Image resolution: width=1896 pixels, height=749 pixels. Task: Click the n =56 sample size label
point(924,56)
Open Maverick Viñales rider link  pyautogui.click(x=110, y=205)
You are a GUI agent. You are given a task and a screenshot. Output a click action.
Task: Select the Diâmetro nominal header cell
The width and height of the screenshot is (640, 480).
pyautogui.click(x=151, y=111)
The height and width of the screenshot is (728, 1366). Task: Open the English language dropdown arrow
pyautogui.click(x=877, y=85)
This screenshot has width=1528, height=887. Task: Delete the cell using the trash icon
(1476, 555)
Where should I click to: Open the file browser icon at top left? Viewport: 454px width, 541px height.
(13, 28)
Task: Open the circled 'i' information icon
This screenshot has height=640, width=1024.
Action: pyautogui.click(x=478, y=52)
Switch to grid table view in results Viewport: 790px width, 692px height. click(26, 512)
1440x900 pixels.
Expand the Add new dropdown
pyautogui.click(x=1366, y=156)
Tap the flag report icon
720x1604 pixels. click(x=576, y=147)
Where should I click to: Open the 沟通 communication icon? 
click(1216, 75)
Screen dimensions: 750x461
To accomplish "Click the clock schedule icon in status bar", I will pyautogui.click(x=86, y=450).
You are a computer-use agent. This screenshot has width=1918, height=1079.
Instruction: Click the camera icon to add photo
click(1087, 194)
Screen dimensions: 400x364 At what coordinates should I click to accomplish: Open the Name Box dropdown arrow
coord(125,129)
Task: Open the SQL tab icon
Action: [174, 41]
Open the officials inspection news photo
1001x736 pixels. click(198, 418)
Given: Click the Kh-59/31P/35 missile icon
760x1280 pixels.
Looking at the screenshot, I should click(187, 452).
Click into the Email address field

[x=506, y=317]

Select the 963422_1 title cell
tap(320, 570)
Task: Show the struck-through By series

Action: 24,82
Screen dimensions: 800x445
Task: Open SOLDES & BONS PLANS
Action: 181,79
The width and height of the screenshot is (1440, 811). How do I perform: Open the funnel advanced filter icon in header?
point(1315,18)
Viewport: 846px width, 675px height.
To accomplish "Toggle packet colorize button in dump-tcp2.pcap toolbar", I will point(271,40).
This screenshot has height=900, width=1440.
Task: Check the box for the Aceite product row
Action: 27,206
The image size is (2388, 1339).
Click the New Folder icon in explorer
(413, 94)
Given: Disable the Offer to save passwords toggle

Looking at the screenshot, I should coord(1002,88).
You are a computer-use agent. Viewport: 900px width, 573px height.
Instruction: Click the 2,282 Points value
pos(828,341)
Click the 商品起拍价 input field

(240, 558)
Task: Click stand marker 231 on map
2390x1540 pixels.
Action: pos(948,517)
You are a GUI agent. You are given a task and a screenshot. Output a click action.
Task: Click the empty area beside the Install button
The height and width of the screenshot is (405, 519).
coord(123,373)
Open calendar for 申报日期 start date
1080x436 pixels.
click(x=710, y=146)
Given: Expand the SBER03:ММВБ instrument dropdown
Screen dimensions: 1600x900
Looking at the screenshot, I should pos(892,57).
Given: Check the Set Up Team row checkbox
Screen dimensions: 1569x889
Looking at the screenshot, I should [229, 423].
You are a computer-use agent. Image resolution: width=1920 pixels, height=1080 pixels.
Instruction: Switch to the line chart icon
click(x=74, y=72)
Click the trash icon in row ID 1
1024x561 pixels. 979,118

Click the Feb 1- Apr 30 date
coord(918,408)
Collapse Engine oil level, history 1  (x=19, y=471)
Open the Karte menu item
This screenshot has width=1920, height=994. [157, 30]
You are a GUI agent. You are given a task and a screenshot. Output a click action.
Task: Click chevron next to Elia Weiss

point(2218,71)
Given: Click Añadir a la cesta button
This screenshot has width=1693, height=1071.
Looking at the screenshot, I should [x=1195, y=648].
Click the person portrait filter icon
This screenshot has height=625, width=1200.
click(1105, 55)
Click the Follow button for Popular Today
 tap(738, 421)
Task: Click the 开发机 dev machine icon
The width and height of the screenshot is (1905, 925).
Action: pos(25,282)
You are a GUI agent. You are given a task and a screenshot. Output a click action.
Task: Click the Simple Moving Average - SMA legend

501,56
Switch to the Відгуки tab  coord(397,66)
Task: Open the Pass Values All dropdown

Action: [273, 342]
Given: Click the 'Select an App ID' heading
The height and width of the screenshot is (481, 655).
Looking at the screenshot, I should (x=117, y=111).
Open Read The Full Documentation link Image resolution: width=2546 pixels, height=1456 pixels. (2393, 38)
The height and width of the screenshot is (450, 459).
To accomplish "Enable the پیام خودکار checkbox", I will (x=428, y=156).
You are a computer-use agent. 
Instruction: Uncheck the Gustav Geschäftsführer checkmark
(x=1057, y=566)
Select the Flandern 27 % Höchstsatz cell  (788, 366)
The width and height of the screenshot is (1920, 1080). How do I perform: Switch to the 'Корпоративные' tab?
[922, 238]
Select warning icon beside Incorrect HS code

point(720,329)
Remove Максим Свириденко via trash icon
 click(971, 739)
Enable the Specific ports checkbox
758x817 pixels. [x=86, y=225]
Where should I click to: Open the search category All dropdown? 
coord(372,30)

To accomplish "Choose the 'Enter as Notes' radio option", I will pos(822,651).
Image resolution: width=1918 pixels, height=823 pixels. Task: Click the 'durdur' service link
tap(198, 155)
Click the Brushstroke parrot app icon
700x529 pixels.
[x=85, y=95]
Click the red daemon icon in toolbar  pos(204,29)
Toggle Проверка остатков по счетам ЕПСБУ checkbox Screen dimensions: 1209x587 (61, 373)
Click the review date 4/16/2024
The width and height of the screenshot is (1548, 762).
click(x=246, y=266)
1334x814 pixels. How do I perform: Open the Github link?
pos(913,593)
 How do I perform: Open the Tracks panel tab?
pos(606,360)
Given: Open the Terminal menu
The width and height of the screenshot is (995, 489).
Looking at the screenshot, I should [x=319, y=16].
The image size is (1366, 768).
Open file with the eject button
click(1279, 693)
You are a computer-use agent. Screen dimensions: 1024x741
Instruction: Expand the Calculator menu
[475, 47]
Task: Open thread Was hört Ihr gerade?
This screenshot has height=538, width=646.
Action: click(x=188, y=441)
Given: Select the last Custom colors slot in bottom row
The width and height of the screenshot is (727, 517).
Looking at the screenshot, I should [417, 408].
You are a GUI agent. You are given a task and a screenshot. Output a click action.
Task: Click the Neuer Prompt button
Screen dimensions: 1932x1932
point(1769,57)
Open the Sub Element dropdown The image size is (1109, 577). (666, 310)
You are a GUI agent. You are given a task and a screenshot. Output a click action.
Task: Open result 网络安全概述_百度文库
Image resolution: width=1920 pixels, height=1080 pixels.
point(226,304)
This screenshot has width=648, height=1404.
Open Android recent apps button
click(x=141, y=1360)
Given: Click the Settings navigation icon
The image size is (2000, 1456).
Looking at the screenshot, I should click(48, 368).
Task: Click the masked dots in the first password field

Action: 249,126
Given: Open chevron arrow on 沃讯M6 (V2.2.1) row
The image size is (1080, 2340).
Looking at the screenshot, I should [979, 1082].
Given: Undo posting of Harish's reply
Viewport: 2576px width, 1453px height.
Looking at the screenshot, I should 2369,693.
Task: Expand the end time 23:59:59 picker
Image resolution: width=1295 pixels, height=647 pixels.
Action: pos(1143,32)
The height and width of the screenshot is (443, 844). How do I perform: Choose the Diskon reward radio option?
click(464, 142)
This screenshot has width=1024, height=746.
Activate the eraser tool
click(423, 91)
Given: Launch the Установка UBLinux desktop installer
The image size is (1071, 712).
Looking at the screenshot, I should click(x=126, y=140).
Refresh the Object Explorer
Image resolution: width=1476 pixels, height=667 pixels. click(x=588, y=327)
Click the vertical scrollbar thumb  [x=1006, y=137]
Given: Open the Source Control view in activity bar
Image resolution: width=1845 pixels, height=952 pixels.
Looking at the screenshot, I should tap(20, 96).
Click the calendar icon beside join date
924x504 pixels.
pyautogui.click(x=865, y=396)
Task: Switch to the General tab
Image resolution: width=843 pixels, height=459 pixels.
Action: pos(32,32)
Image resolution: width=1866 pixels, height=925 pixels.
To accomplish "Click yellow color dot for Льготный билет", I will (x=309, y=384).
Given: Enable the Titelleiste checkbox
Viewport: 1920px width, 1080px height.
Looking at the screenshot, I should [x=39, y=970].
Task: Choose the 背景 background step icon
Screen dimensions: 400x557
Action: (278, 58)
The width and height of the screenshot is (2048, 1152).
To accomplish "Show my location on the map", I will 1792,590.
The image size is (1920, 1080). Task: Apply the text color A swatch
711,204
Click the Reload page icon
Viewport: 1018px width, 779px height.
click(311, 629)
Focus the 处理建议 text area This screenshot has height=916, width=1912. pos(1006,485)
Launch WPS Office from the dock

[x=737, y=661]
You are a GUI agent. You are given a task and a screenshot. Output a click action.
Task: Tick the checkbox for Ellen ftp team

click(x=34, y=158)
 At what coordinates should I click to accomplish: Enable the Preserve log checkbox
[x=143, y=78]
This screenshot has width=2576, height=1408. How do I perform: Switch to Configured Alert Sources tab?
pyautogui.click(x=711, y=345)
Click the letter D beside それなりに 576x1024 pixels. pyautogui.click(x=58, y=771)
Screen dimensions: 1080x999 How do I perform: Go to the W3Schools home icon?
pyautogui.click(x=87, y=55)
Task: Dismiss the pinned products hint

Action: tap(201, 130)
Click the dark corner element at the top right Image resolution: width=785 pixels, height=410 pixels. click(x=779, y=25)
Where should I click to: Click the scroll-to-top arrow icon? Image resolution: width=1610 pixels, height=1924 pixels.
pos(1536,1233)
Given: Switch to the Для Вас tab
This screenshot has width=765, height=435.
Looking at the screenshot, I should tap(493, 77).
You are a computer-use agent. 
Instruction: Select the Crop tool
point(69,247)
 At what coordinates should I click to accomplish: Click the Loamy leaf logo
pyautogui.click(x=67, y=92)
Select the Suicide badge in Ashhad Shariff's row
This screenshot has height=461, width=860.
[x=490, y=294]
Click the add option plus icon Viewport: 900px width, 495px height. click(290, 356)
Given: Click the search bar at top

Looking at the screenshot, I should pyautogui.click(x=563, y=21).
══════
§ Written instruction
Express the entries from the very beginning up to and including the line that contains "pyautogui.click(x=151, y=111)" as a numbered list, leaving out any blank lines.

§ Exercise solution
1. Image resolution: width=1896 pixels, height=749 pixels. Task: Click the n =56 sample size label
2. point(924,56)
3. Open Maverick Viñales rider link  pyautogui.click(x=110, y=205)
4. You are a GUI agent. You are given a task and a screenshot. Output a click action.
5. Task: Select the Diâmetro nominal header cell
6. The width and height of the screenshot is (640, 480).
7. pyautogui.click(x=151, y=111)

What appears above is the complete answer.